Russia bans the Warwick Rowers naked calendar due to ‘gay propaganda’ laws
The calendars were turned away at customs
The Warwick Rowers annual calendar has been banned in Russia, after Russian customs refused the calendars entering the country, sending them back to the UK.
The Warwick Rowers, who seek to tackle homophobia in sport with their annual calendar, found that of 23 calendars shipped to Russia, an estimated six had been returned at Russian customs.
Angus Malcolm, who produces the calendar, has suggested that the issue goes beyond administrative issues and is Russia's latest attempt to enforce their "gay propaganda" laws.

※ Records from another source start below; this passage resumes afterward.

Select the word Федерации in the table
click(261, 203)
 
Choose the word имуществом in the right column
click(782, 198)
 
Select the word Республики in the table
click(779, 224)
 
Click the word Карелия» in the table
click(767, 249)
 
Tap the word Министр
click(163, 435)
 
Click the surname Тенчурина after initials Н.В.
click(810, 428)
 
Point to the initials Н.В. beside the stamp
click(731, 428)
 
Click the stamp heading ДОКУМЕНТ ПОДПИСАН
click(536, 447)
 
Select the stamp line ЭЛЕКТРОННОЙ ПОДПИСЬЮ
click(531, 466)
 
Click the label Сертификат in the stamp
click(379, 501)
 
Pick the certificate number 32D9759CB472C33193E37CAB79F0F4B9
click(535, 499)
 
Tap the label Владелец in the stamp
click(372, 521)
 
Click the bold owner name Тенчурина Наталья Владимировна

Malcolm told The Independent that administrative shipping issues such as incorrect paperwork would usually be flagged up at British customs, thus he believed the reason for its return had to be political.
Malcolm stated: "We can’t think of any other plausible reason. We’ve had six instances of calendars being rejected by Russian customs. All had been ordered by people with male names…if there is something on the Russian side it has to be something to do with the content."
Russia's "gay propaganda" laws were introduced in 2013 in order to prevent the "promotion of non-traditional sexual relations among minors."
This isn't the first time that the calendar, which raises up to £200,000 per year for LGBT charity, Sport Allies, has come under attack for its content. Last year, the calendar was banned on YouTube for infringing upon pornography guidelines.
The Warwick Rowers use the calendar to tackle the issue of homophobia in sport. Last month the team visited the House of Commons to support Sport Allies' launch of their report into 'Homophobia, Gender and Sporting Culture.'
Warwick Rowers exclusively told The Tab Warwick: "Putin is promoting precisely the kind of toxic masculinity that Sport Allies and the Warwick Rowers are here to challenge, and homophobia is a core part of it.
"The Russian LGBT community is victim of growing hatred and discrimination and the recent ban on the Warwick Rowers calendar is only a very small reflection of it."
The Warwick Rowers were also hit online, as their website suffered an attack which forced the website offline. The IP address of the attack was found to be linked to Russia.
As of yet, Russian officials have yet to adequately explain the rejection of the calendars.